** Opening INFORMATION SUPPLIED block **

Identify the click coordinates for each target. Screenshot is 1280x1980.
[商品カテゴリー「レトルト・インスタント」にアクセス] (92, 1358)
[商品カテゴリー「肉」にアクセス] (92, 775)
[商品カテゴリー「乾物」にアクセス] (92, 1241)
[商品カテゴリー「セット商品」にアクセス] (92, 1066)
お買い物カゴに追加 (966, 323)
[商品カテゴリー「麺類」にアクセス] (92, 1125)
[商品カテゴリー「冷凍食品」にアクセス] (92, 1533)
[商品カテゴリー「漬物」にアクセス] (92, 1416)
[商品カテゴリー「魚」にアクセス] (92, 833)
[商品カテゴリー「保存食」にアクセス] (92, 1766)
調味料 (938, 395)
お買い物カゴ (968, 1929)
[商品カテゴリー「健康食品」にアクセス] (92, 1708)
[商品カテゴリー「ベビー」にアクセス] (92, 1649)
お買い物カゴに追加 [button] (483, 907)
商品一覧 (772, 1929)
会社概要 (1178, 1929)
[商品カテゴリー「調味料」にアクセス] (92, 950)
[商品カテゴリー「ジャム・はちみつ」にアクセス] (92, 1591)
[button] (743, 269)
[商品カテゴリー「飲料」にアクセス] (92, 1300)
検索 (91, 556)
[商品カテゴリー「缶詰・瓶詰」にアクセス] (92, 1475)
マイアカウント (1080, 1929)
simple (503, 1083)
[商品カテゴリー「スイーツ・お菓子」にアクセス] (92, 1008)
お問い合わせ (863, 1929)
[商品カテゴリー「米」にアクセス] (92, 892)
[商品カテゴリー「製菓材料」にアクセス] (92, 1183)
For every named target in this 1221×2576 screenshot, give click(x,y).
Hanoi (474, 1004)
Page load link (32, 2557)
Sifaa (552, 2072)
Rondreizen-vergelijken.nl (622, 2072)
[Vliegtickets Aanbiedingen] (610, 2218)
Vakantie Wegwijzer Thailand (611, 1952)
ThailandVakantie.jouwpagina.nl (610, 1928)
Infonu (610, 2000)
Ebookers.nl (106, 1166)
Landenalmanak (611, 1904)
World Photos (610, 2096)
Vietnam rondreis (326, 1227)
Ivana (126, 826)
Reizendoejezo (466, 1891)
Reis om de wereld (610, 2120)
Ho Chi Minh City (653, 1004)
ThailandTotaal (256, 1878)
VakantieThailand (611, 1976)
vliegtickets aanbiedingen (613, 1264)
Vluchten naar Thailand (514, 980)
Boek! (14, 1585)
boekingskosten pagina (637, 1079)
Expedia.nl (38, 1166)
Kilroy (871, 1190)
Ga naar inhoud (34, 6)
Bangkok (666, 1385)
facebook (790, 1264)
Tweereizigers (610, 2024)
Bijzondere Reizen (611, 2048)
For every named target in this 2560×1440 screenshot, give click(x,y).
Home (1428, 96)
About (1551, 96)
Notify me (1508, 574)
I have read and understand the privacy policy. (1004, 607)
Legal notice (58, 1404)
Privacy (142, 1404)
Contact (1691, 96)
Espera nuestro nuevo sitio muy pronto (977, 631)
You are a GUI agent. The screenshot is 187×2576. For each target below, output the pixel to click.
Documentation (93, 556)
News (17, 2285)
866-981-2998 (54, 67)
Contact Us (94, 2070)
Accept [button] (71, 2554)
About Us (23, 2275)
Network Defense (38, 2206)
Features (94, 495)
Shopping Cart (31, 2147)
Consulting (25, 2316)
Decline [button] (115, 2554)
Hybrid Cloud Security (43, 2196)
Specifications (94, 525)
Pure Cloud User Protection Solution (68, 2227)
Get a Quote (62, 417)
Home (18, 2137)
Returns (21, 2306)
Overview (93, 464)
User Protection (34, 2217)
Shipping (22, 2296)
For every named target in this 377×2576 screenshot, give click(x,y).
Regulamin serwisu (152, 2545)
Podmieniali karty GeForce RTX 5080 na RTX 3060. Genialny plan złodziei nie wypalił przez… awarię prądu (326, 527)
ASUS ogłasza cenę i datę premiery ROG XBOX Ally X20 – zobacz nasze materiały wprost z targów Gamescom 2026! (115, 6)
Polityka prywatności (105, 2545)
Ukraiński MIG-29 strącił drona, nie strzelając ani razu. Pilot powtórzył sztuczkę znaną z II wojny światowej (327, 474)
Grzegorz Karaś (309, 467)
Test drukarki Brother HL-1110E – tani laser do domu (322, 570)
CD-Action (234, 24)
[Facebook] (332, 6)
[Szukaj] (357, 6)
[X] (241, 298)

** Closing INFORMATION SUPPLIED block **

TASK REQUIREMENTS
Word for word, retype each record.

ANSWER TO THIS TASK
Identify the click coordinates for each target. Screenshot is 1280x1980.
[商品カテゴリー「レトルト・インスタント」にアクセス] (92, 1358)
[商品カテゴリー「肉」にアクセス] (92, 775)
[商品カテゴリー「乾物」にアクセス] (92, 1241)
[商品カテゴリー「セット商品」にアクセス] (92, 1066)
お買い物カゴに追加 (966, 323)
[商品カテゴリー「麺類」にアクセス] (92, 1125)
[商品カテゴリー「冷凍食品」にアクセス] (92, 1533)
[商品カテゴリー「漬物」にアクセス] (92, 1416)
[商品カテゴリー「魚」にアクセス] (92, 833)
[商品カテゴリー「保存食」にアクセス] (92, 1766)
調味料 (938, 395)
お買い物カゴ (968, 1929)
[商品カテゴリー「健康食品」にアクセス] (92, 1708)
[商品カテゴリー「ベビー」にアクセス] (92, 1649)
お買い物カゴに追加 [button] (483, 907)
商品一覧 (772, 1929)
会社概要 (1178, 1929)
[商品カテゴリー「調味料」にアクセス] (92, 950)
[商品カテゴリー「ジャム・はちみつ」にアクセス] (92, 1591)
[button] (743, 269)
[商品カテゴリー「飲料」にアクセス] (92, 1300)
検索 (91, 556)
[商品カテゴリー「缶詰・瓶詰」にアクセス] (92, 1475)
マイアカウント (1080, 1929)
simple (503, 1083)
[商品カテゴリー「スイーツ・お菓子」にアクセス] (92, 1008)
お問い合わせ (863, 1929)
[商品カテゴリー「米」にアクセス] (92, 892)
[商品カテゴリー「製菓材料」にアクセス] (92, 1183)
For every named target in this 1221×2576 screenshot, give click(x,y).
Hanoi (474, 1004)
Page load link (32, 2557)
Sifaa (552, 2072)
Rondreizen-vergelijken.nl (622, 2072)
[Vliegtickets Aanbiedingen] (610, 2218)
Vakantie Wegwijzer Thailand (611, 1952)
ThailandVakantie.jouwpagina.nl (610, 1928)
Infonu (610, 2000)
Ebookers.nl (106, 1166)
Landenalmanak (611, 1904)
World Photos (610, 2096)
Vietnam rondreis (326, 1227)
Ivana (126, 826)
Reizendoejezo (466, 1891)
Reis om de wereld (610, 2120)
Ho Chi Minh City (653, 1004)
ThailandTotaal (256, 1878)
VakantieThailand (611, 1976)
vliegtickets aanbiedingen (613, 1264)
Vluchten naar Thailand (514, 980)
Boek! (14, 1585)
boekingskosten pagina (637, 1079)
Expedia.nl (38, 1166)
Kilroy (871, 1190)
Ga naar inhoud (34, 6)
Bangkok (666, 1385)
facebook (790, 1264)
Tweereizigers (610, 2024)
Bijzondere Reizen (611, 2048)
For every named target in this 2560×1440 screenshot, give click(x,y).
Home (1428, 96)
About (1551, 96)
Notify me (1508, 574)
I have read and understand the privacy policy. (1004, 607)
Legal notice (58, 1404)
Privacy (142, 1404)
Contact (1691, 96)
Espera nuestro nuevo sitio muy pronto (977, 631)
You are a GUI agent. The screenshot is 187×2576. For each target below, output the pixel to click.
Documentation (93, 556)
News (17, 2285)
866-981-2998 (54, 67)
Contact Us (94, 2070)
Accept [button] (71, 2554)
About Us (23, 2275)
Network Defense (38, 2206)
Features (94, 495)
Shopping Cart (31, 2147)
Consulting (25, 2316)
Decline [button] (115, 2554)
Hybrid Cloud Security (43, 2196)
Specifications (94, 525)
Pure Cloud User Protection Solution (68, 2227)
Get a Quote (62, 417)
Home (18, 2137)
Returns (21, 2306)
Overview (93, 464)
User Protection (34, 2217)
Shipping (22, 2296)
For every named target in this 377×2576 screenshot, give click(x,y).
Regulamin serwisu (152, 2545)
Podmieniali karty GeForce RTX 5080 na RTX 3060. Genialny plan złodziei nie wypalił przez… awarię prądu (326, 527)
ASUS ogłasza cenę i datę premiery ROG XBOX Ally X20 – zobacz nasze materiały wprost z targów Gamescom 2026! (115, 6)
Polityka prywatności (105, 2545)
Ukraiński MIG-29 strącił drona, nie strzelając ani razu. Pilot powtórzył sztuczkę znaną z II wojny światowej (327, 474)
Grzegorz Karaś (309, 467)
Test drukarki Brother HL-1110E – tani laser do domu (322, 570)
CD-Action (234, 24)
[Facebook] (332, 6)
[Szukaj] (357, 6)
[X] (241, 298)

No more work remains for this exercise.